* Task to carry out
A word-for-word repetition of all the entries is required.

* Material provided
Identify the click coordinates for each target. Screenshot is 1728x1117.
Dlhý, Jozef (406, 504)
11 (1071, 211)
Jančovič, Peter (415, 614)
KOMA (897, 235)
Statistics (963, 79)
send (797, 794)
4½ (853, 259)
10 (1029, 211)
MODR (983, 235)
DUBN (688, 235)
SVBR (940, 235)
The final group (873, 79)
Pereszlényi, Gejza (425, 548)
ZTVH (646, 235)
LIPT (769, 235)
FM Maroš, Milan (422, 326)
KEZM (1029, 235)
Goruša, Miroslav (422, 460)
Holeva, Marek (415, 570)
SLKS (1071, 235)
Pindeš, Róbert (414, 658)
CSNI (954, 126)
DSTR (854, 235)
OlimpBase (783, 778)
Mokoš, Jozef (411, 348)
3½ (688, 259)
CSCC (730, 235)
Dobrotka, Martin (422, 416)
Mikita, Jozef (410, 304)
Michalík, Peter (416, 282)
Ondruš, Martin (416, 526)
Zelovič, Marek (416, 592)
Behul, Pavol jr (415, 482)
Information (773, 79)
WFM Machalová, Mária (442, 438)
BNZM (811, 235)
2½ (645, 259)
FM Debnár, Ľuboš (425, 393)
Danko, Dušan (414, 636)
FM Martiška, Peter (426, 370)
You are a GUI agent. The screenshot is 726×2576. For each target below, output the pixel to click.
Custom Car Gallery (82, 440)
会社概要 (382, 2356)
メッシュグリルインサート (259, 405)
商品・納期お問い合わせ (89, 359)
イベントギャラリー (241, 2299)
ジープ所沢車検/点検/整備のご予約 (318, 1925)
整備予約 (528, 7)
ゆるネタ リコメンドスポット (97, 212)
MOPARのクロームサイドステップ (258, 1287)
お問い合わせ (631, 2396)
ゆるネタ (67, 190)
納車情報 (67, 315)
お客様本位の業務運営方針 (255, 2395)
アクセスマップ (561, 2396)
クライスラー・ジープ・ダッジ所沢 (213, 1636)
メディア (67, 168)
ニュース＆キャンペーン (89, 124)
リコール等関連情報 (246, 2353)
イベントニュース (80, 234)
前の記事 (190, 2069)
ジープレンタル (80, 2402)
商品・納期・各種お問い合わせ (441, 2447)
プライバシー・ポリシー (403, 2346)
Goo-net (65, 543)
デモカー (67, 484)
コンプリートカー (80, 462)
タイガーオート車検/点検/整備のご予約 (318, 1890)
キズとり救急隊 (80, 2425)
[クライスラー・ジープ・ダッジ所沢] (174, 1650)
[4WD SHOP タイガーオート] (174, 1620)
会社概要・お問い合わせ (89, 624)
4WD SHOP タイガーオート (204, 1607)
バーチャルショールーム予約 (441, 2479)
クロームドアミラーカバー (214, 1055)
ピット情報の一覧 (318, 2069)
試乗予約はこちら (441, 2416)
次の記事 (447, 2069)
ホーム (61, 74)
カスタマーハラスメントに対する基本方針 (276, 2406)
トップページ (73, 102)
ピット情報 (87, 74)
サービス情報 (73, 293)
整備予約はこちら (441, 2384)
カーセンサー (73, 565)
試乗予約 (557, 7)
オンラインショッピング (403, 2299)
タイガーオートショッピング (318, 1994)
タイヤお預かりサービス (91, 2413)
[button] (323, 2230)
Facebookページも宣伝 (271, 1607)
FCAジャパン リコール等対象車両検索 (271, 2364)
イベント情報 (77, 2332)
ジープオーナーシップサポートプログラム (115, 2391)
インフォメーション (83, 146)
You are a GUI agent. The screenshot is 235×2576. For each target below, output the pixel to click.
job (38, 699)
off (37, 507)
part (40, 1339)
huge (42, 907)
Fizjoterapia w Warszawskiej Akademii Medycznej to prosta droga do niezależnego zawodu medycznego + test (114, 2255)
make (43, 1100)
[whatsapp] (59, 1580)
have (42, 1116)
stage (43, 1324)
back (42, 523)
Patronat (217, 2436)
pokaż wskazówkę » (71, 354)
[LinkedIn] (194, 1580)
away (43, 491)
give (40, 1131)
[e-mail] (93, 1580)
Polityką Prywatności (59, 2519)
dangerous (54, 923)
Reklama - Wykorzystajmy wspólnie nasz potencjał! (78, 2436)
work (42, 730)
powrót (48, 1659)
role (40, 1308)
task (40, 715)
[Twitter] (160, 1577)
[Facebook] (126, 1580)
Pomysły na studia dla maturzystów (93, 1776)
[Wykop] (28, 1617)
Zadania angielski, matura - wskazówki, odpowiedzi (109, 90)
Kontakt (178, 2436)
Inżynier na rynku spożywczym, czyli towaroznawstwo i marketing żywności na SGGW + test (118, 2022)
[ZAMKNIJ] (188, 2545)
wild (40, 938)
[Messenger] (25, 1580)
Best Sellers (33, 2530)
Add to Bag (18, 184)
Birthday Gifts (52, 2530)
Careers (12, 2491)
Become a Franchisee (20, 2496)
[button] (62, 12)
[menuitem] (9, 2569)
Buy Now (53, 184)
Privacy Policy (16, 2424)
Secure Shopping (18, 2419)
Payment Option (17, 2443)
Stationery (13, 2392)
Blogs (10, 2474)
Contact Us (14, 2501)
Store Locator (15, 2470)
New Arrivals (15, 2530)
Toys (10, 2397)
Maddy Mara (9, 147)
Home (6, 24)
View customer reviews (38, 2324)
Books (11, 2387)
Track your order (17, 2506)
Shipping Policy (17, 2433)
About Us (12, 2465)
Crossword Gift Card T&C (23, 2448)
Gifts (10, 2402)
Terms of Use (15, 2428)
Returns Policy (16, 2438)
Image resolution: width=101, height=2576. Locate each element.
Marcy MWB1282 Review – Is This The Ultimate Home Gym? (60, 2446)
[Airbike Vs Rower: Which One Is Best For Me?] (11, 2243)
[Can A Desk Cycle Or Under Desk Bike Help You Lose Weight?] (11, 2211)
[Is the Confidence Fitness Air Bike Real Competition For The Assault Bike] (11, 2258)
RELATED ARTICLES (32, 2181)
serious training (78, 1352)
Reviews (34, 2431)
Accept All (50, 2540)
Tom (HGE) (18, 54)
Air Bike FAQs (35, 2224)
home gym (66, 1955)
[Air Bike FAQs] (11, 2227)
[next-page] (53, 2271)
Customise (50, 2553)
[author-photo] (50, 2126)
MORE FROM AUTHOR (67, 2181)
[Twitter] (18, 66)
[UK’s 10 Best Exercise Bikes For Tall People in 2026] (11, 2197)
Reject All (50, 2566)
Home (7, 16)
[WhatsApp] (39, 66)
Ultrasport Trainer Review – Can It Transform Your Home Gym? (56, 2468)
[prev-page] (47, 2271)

* Finished task
Identify the click coordinates for each target. Screenshot is 1728x1117.
Dlhý, Jozef (406, 504)
11 (1071, 211)
Jančovič, Peter (415, 614)
KOMA (897, 235)
Statistics (963, 79)
send (797, 794)
4½ (853, 259)
10 (1029, 211)
MODR (983, 235)
DUBN (688, 235)
SVBR (940, 235)
The final group (873, 79)
Pereszlényi, Gejza (425, 548)
ZTVH (646, 235)
LIPT (769, 235)
FM Maroš, Milan (422, 326)
KEZM (1029, 235)
Goruša, Miroslav (422, 460)
Holeva, Marek (415, 570)
SLKS (1071, 235)
Pindeš, Róbert (414, 658)
CSNI (954, 126)
DSTR (854, 235)
OlimpBase (783, 778)
Mokoš, Jozef (411, 348)
3½ (688, 259)
CSCC (730, 235)
Dobrotka, Martin (422, 416)
Mikita, Jozef (410, 304)
Michalík, Peter (416, 282)
Ondruš, Martin (416, 526)
Zelovič, Marek (416, 592)
Behul, Pavol jr (415, 482)
Information (773, 79)
WFM Machalová, Mária (442, 438)
BNZM (811, 235)
2½ (645, 259)
FM Debnár, Ľuboš (425, 393)
Danko, Dušan (414, 636)
FM Martiška, Peter (426, 370)
You are a GUI agent. The screenshot is 726×2576. For each target below, output the pixel to click.
Custom Car Gallery (82, 440)
会社概要 (382, 2356)
メッシュグリルインサート (259, 405)
商品・納期お問い合わせ (89, 359)
イベントギャラリー (241, 2299)
ジープ所沢車検/点検/整備のご予約 (318, 1925)
整備予約 (528, 7)
ゆるネタ リコメンドスポット (97, 212)
MOPARのクロームサイドステップ (258, 1287)
お問い合わせ (631, 2396)
ゆるネタ (67, 190)
納車情報 (67, 315)
お客様本位の業務運営方針 (255, 2395)
アクセスマップ (561, 2396)
クライスラー・ジープ・ダッジ所沢 (213, 1636)
メディア (67, 168)
ニュース＆キャンペーン (89, 124)
リコール等関連情報 (246, 2353)
イベントニュース (80, 234)
前の記事 (190, 2069)
ジープレンタル (80, 2402)
商品・納期・各種お問い合わせ (441, 2447)
プライバシー・ポリシー (403, 2346)
Goo-net (65, 543)
デモカー (67, 484)
コンプリートカー (80, 462)
タイガーオート車検/点検/整備のご予約 (318, 1890)
キズとり救急隊 (80, 2425)
[クライスラー・ジープ・ダッジ所沢] (174, 1650)
[4WD SHOP タイガーオート] (174, 1620)
会社概要・お問い合わせ (89, 624)
4WD SHOP タイガーオート (204, 1607)
バーチャルショールーム予約 (441, 2479)
クロームドアミラーカバー (214, 1055)
ピット情報の一覧 (318, 2069)
試乗予約はこちら (441, 2416)
次の記事 (447, 2069)
ホーム (61, 74)
カスタマーハラスメントに対する基本方針 (276, 2406)
トップページ (73, 102)
ピット情報 (87, 74)
サービス情報 (73, 293)
整備予約はこちら (441, 2384)
カーセンサー (73, 565)
試乗予約 (557, 7)
オンラインショッピング (403, 2299)
タイガーオートショッピング (318, 1994)
タイヤお預かりサービス (91, 2413)
[button] (323, 2230)
Facebookページも宣伝 (271, 1607)
FCAジャパン リコール等対象車両検索 (271, 2364)
イベント情報 (77, 2332)
ジープオーナーシップサポートプログラム (115, 2391)
インフォメーション (83, 146)
You are a GUI agent. The screenshot is 235×2576. For each target below, output the pixel to click.
job (38, 699)
off (37, 507)
part (40, 1339)
huge (42, 907)
Fizjoterapia w Warszawskiej Akademii Medycznej to prosta droga do niezależnego zawodu medycznego + test (114, 2255)
make (43, 1100)
[whatsapp] (59, 1580)
have (42, 1116)
stage (43, 1324)
back (42, 523)
Patronat (217, 2436)
pokaż wskazówkę » (71, 354)
[LinkedIn] (194, 1580)
away (43, 491)
give (40, 1131)
[e-mail] (93, 1580)
Polityką Prywatności (59, 2519)
dangerous (54, 923)
Reklama - Wykorzystajmy wspólnie nasz potencjał! (78, 2436)
work (42, 730)
powrót (48, 1659)
role (40, 1308)
task (40, 715)
[Twitter] (160, 1577)
[Facebook] (126, 1580)
Pomysły na studia dla maturzystów (93, 1776)
[Wykop] (28, 1617)
Zadania angielski, matura - wskazówki, odpowiedzi (109, 90)
Kontakt (178, 2436)
Inżynier na rynku spożywczym, czyli towaroznawstwo i marketing żywności na SGGW + test (118, 2022)
[ZAMKNIJ] (188, 2545)
wild (40, 938)
[Messenger] (25, 1580)
Best Sellers (33, 2530)
Add to Bag (18, 184)
Birthday Gifts (52, 2530)
Careers (12, 2491)
Become a Franchisee (20, 2496)
[button] (62, 12)
[menuitem] (9, 2569)
Buy Now (53, 184)
Privacy Policy (16, 2424)
Secure Shopping (18, 2419)
Payment Option (17, 2443)
Stationery (13, 2392)
Blogs (10, 2474)
Contact Us (14, 2501)
Store Locator (15, 2470)
New Arrivals (15, 2530)
Toys (10, 2397)
Maddy Mara (9, 147)
Home (6, 24)
View customer reviews (38, 2324)
Books (11, 2387)
Track your order (17, 2506)
Shipping Policy (17, 2433)
About Us (12, 2465)
Crossword Gift Card T&C (23, 2448)
Gifts (10, 2402)
Terms of Use (15, 2428)
Returns Policy (16, 2438)
Image resolution: width=101, height=2576. Locate each element.
Marcy MWB1282 Review – Is This The Ultimate Home Gym? (60, 2446)
[Airbike Vs Rower: Which One Is Best For Me?] (11, 2243)
[Can A Desk Cycle Or Under Desk Bike Help You Lose Weight?] (11, 2211)
[Is the Confidence Fitness Air Bike Real Competition For The Assault Bike] (11, 2258)
RELATED ARTICLES (32, 2181)
serious training (78, 1352)
Reviews (34, 2431)
Accept All (50, 2540)
Tom (HGE) (18, 54)
Air Bike FAQs (35, 2224)
home gym (66, 1955)
[Air Bike FAQs] (11, 2227)
[next-page] (53, 2271)
Customise (50, 2553)
[author-photo] (50, 2126)
MORE FROM AUTHOR (67, 2181)
[Twitter] (18, 66)
[UK’s 10 Best Exercise Bikes For Tall People in 2026] (11, 2197)
Reject All (50, 2566)
Home (7, 16)
[WhatsApp] (39, 66)
Ultrasport Trainer Review – Can It Transform Your Home Gym? (56, 2468)
[prev-page] (47, 2271)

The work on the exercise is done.